Film
To the Stars review – a charmingly old-fashioned tale of teen entanglements
A shy Oklahoma girl has her life transformed by a charismatic newcomer in this comfortingly formulaic coming-of-age drama
by Leslie FelperinIt’s the beginning of the 1960s in small-town Oklahoma: dress silhouettes oscillate between the flare of the 50s new look and hipper pencil-skirt sleekness, gossip runs rife and minds are, with a few noble exceptions, pretty small. Iris (Kara Hayward, the girl from Moonrise Kingdom, all grown up), a shy, speccy, secretly smart high-school senior with a humiliating bladder-control problem, lives with her alcoholic mom (Jordana Spiro) and taciturn dad (Shea Whigham).
One day during the long walk to school, Iris is saved from the local jocks’ daily dose of bullying by newcomer Maggie (Liana Liberato). With her sensuous physicality and imaginative mind, Maggie bamboozles the local popular girls with a semi-credible line of BS about her father being a magazine photojournalist in town for a story about rural poverty, when really the family moved there to escape some vague scandal created by Maggie getting caught losing her virginity to a boy.

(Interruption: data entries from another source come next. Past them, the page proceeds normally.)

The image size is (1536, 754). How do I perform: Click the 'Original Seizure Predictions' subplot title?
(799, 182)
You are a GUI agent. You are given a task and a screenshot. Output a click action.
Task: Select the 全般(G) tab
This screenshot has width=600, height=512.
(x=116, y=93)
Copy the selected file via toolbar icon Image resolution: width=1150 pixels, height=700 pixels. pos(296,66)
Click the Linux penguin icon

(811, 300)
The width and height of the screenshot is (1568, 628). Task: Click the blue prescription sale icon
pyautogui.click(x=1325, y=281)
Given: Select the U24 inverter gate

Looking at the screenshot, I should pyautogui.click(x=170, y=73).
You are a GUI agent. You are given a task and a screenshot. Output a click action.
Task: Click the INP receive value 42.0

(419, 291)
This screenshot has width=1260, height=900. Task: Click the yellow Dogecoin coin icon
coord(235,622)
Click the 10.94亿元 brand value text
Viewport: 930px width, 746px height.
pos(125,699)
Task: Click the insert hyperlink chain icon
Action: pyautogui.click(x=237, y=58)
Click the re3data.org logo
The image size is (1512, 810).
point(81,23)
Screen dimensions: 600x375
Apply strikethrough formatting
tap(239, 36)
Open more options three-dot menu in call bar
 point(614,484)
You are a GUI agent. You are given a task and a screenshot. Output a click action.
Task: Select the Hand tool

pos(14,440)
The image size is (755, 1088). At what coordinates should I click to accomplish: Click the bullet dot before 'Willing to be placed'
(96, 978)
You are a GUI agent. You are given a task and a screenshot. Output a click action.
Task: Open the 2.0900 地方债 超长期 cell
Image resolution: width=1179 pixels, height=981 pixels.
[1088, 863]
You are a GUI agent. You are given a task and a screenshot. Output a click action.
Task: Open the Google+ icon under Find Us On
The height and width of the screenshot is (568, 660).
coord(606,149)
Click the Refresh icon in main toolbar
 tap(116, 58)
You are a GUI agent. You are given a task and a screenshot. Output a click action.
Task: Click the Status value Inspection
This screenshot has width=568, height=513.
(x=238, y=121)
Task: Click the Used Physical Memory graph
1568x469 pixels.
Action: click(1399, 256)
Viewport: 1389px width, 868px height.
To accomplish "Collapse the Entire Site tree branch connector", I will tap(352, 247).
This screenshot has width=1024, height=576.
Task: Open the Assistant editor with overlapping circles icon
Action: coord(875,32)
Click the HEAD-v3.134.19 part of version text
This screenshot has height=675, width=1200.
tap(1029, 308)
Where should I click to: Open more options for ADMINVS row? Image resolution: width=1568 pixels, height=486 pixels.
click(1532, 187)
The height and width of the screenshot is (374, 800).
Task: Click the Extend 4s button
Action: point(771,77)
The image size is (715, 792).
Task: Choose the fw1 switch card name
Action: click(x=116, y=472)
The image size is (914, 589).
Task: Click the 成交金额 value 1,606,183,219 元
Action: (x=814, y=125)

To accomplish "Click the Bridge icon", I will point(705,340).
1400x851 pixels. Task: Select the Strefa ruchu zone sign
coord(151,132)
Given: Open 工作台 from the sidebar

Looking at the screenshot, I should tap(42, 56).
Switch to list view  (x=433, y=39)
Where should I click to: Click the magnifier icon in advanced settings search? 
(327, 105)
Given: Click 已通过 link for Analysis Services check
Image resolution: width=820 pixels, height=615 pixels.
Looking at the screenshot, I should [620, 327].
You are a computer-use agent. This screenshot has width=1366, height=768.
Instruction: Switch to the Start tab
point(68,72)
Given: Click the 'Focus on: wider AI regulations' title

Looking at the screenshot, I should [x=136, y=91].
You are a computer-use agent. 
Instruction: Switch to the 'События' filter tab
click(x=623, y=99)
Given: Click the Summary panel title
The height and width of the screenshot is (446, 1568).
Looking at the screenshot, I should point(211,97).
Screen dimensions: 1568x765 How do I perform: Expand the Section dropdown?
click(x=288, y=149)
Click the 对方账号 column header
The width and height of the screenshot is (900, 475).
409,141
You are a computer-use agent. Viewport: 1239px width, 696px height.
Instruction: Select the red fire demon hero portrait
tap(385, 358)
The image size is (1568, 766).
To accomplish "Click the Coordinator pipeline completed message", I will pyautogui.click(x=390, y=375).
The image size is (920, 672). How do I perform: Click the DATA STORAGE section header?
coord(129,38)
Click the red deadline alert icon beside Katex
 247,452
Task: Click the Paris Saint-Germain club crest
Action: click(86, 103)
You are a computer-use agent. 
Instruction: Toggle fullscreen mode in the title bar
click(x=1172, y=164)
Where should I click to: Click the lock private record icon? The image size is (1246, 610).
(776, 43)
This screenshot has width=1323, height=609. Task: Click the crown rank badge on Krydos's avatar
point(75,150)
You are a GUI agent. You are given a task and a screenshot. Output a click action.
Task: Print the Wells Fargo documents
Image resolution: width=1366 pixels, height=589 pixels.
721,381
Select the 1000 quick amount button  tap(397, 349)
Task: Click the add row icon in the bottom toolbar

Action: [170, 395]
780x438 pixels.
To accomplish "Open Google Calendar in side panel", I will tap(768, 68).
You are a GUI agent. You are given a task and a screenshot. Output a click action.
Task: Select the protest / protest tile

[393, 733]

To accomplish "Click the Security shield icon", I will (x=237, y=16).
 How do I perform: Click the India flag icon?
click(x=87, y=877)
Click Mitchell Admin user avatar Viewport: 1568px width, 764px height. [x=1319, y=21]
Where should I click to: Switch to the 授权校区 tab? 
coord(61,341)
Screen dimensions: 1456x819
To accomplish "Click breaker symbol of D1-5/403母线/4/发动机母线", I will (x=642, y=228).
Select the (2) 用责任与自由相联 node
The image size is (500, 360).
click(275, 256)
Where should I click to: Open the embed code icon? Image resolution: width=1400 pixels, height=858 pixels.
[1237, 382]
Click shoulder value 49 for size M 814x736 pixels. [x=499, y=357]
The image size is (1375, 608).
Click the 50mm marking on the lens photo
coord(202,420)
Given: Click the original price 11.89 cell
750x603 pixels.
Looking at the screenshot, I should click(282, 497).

Her knack for getting busted is reprised later. In the meantime, she befriends Iris and slowly coaxes the withdrawn girl out of her shell: persuading her to ditch her glasses, thus revealing a natural beauty that had somehow gone unnoticed by the whole town. Yes, the script by Shannon Bradley-Colleary really is that old-fashioned – which is, perversely, the charm here, right down to the simmering lesbian-desire subplot that you can sense coming from miles away, like a tornado on the horizon. All the same, the period trappings – which must have cost a bomb – are lush and smartly deployed without being heavy-handed, and the two young leads are very watchable.
- To the Stars is on digital platforms from 1 June.